MEXICO CITY (Reuters) – The nationality of who buys Citigroup’s Mexican unit, known as Citibanamex, will not be the deciding factor despite the Mexican government’s preference to sell the bank to a local buyer, an executive told local media in an interview published on Tuesday.
Mexican President Andres Manuel Lopez Obrador has made clear he wants to see investors “Mexicanize” the unit, floating names of Mexican billionaires like Ricardo Salinas of Banco Azteca and Carlos Hank Gonzalez of Banorte as potential buyers.
“It’s completely reasonable that the government has a vision of who is the best manager for one of the country’s largest financial entities,” Paco Ybarra, chief executive of Citi’s Institutional Clients Group, told local newspaper El Financiero.
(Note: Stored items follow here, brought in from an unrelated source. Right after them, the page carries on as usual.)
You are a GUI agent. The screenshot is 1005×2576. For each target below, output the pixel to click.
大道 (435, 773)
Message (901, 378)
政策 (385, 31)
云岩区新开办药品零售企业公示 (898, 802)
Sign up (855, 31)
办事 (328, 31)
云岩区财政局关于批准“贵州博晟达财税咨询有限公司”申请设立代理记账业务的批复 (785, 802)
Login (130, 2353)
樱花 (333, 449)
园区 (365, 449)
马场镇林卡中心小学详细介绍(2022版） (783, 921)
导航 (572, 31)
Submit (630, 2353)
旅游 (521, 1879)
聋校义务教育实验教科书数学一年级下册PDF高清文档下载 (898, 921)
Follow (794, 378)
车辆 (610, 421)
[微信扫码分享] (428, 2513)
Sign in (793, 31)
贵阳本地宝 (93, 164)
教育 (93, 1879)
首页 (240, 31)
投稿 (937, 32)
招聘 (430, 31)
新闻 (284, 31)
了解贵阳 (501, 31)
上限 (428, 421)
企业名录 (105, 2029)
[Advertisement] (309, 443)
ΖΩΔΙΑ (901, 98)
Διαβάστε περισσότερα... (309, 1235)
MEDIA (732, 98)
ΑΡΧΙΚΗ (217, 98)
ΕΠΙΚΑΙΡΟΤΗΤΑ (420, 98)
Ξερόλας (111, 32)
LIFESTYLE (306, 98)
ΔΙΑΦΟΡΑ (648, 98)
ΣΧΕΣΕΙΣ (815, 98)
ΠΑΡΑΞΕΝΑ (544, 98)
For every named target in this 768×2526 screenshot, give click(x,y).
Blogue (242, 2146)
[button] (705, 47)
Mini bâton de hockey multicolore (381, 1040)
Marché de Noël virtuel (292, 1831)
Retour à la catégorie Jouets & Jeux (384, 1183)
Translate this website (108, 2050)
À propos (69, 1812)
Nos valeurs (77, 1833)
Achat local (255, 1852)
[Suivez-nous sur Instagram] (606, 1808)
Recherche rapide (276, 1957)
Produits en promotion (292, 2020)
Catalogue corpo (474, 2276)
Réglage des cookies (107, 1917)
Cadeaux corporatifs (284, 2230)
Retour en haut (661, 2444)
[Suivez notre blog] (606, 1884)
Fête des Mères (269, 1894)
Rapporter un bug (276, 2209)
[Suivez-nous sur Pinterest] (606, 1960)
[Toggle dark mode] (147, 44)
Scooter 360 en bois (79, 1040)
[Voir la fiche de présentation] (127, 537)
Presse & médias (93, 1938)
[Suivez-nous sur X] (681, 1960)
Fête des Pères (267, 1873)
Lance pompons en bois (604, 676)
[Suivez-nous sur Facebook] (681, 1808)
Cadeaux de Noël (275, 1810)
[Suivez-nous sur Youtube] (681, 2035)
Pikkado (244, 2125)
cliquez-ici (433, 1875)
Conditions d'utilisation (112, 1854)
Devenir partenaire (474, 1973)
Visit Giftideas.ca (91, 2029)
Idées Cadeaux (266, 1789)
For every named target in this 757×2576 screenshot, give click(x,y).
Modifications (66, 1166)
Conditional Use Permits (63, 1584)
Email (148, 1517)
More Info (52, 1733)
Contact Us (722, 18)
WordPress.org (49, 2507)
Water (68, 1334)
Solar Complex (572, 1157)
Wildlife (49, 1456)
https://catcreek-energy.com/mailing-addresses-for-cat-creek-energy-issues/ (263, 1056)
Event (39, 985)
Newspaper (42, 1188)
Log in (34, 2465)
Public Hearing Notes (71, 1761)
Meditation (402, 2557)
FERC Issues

“It’s one more factor in the decision process, not something that we consider to be decisive and it is open to as many options as possible,” said Ybarra, underscoring the sale is open to foreign buyers.
Citi country head Manuel Romo announced in March that Ybarra will lead the sale.
The executive is currently in Mexico City ahead of the bank’s announcement of sale terms, several outlets reported.
In February, Romo said Citibanamex could be sold directly or through an initial public offering, but not piecemeal.
Ybarra also told local outlet El Economista that for Citi, “it’s important for the buyer to pay what we know (the unit) is worth.”
Analysts have said Citibanamex could go for $4 billion to $8 billion, though Citi, which paid $12.5 billion for the unit in 2001, has not yet named a price.
Mexican bank Banorte said in March that if it launches a successful bid, it will invite “all Mexicans” to participate in the purchase.